Thursday, February 19, 2009

Isaac "Thomas" Garrett

[I have since discovered that his correct first name was Isaiah not Isaac. He used the name Tom. -BAllen]

One of the greatest friends of the Mormon church in Cane Creek who was not a member was Isaac Isaiah Thomas Garrett. Tom, as he was called by his friends, was the first to invite the missionaries to Cane Creek. He met the missionaries in Hickman County and asked them to visit him at his home. He would house and feed the missionaries frequently. It does not appear that he ever joined the church.

Three of the missionaries stayed at his house the night before the massacre. And on the day of the massacre it is likely he was still at his home, though he did help one of the surviving missionaries escape to Shady Grove. He met B. H. Roberts on his trip in disguise to retrieve the bodies of Gibbs and Berry. And it was to Tom only the Roberts revealed his true identity.

According to B. H. Roberts and W. L. Pinkerton he leaves Cane Creek after the massacre for Woburn, Illinois. Isaac’s grand father, Willis Dodson, moved there some 50 years earlier, so Isaac may have had family there. His family is described as a wife (Marthey J.) and a daughter (Elizabeth C.). Mrs Garrett had a half brother, William Lankford, who was a doctor. The Lankfords lived in the same census district as the Garretts.

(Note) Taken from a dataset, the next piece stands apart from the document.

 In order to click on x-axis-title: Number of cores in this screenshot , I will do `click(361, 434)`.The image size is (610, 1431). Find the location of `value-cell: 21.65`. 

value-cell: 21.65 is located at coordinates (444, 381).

Isaac Tom was the son of Mr. Garrett (I can't find his first name) & Candice Dodson. Born around 1828 in what is now Lewis County Tennessee. His only child was called Lizzie. Lizzie may have joined the church, but I have no real evidence of this except a reference to a smart young woman joining the church whose father was a friend of the missionaries who never joined. This unidentified young woman was described as being very intelligent and Lizzie was a school teacher. Lizzie married Dr. W. G. Baker. She and her husband went with her father to Woburn, Illinois.

At Woburn the trail runs cold. By the 1900 census, Tom disappears, probably having died from old age. Without the 1890 census, we cannot tell where he went. Although I have not made an exhaustive search, for now what happened to Tom Garrett after he left Tennessee remains a mystery.